65 mila franchi da Gobbi

Pubblicità

Di

20151110mordasinidi Corrado Mordasini

“Liberatv”, simpaticamente soprannominata “Legatv” dagli amici, si lancia spericolatamente nell’ennesima ode al ministro Gobbi. I paladini del giornalismo libero e obiettivo si chiedono giustamente quali siano le argomentazioni dei contrari alla candidatura del ministro Gobbi. Secondo Andrea Leoni – UDC doc che titola “Gobbi in Consiglio federale, più pro che contro” – chi è ostile al ministro dovrebbe portare le proprie motivazioni. Come se ce ne fosse bisogno. C’è solo la scelta: dal caso Arlind ai bambini ecuadoriani, passando attraverso una storia politica affascinante e piena di umanità e simpatia.

Peccato che nel 2011, quando ci fu la proposta di mandare la ticinesissima Marina Carobbio a Berna, nessuno si sia strappato le vesti, e “Liberatv” non chiese, allora, di motivare il diniego dei partiti borghesi.

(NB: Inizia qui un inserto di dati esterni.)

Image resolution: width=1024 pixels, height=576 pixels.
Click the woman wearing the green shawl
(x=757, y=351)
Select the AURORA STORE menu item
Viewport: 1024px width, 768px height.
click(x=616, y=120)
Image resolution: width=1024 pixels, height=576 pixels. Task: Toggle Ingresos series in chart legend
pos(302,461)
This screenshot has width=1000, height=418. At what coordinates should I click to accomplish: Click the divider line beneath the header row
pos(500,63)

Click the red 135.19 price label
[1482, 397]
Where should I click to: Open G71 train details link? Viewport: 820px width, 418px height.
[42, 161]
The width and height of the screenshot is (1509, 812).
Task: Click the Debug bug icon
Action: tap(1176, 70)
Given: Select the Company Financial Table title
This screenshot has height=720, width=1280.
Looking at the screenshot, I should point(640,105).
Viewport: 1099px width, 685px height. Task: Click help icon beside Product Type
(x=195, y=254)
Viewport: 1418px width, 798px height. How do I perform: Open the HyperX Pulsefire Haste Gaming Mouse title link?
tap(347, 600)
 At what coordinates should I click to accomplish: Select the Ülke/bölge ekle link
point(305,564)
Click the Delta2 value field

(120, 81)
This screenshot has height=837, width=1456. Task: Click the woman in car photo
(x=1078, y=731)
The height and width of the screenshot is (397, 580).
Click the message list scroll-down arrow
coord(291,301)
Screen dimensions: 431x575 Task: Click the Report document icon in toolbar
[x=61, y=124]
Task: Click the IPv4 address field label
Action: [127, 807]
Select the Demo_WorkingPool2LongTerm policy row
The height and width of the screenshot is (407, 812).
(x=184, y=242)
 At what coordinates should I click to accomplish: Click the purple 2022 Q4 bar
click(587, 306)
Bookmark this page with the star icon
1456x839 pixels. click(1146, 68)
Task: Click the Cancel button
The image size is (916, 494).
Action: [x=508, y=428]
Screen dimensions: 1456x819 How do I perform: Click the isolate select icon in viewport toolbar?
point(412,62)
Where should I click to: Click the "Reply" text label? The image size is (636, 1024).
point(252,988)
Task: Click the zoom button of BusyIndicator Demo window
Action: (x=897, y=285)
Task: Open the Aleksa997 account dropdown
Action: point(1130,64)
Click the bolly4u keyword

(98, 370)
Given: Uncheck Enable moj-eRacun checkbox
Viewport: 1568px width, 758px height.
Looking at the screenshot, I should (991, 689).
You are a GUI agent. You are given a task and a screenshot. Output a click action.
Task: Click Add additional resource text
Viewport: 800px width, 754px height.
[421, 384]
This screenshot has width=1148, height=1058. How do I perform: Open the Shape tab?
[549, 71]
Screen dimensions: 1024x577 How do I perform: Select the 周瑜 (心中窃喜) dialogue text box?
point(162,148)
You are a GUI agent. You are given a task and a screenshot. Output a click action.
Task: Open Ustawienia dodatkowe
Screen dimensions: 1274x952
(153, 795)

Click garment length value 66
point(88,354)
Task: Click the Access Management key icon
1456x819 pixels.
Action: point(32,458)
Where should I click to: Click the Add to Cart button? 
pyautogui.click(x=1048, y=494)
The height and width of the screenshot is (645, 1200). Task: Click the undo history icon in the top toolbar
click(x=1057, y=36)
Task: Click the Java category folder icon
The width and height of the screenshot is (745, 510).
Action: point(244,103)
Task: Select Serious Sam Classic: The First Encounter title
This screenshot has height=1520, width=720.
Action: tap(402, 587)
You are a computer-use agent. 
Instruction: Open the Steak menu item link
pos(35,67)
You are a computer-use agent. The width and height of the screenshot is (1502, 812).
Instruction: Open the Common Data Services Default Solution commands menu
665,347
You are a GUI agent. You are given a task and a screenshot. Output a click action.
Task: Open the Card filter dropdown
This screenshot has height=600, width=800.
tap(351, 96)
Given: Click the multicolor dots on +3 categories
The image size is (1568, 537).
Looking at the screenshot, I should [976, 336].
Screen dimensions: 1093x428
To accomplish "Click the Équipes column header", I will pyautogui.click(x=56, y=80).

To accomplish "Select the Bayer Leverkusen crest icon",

Proseguiamo con l’articolessa di Marco Bazzi, che spalleggia Gobbi a spada tratta in merito a una pagina del “Blick” che parla dell’episodio precedente al suo insediamento quando, alla Valascia, Norman diede del negro (“ghé scia ul negro, uh uh…”) al giocatore di colore del Lugano Anson Carter. Bazzi si finge stufo e minimizza l’episodio che, secondo lui, non dovrebbe essere riesumato perché si perderebbe nelle nebbie del tempo. Che sarà mai dare del negro a un negro? Chi di noi non lo fa regolarmente in fondo?

D’altronde non stupisce la simpatia dei due personaggi per il ministro del Dipartimento delle Istituzioni, stesso Dipartimento che l’anno scorso ha deliberato lavori a “Liberatv” per 65 mila francuzzi.

Non me la sento di biasimarli, anche io al loro posto sarei seriamente innamorato del pingue ministro ticinese.

Pubblicità

GAS è gratuito, perchè riteniamo fondamentale che il maggior numero di lettori possibile possa avere un’informazione alternativa rispetto alla stampa ufficiale.

Il nostro lavoro, tuttavia, comporta degli investimenti. Abbiamo scelto di non ricorrere alla pubblicità per non “sporcare” il sito con annunci pubblicitari, e mantenere la nostra indipendenza rispetto al mondo imprenditoriale ed economico. Ci sosteniamo solo tramite le adesioni dei nostri soci e le donazioni dei nostri lettori.

Se anche tu vuoi aiutarci ad andare avanti nel nostro lavoro di informazione indipendente e alternativa, puoi contribuire diventando socio di GAS oppure con una donazione libera. Grazie per il tuo supporto.

NO,GRAZIE!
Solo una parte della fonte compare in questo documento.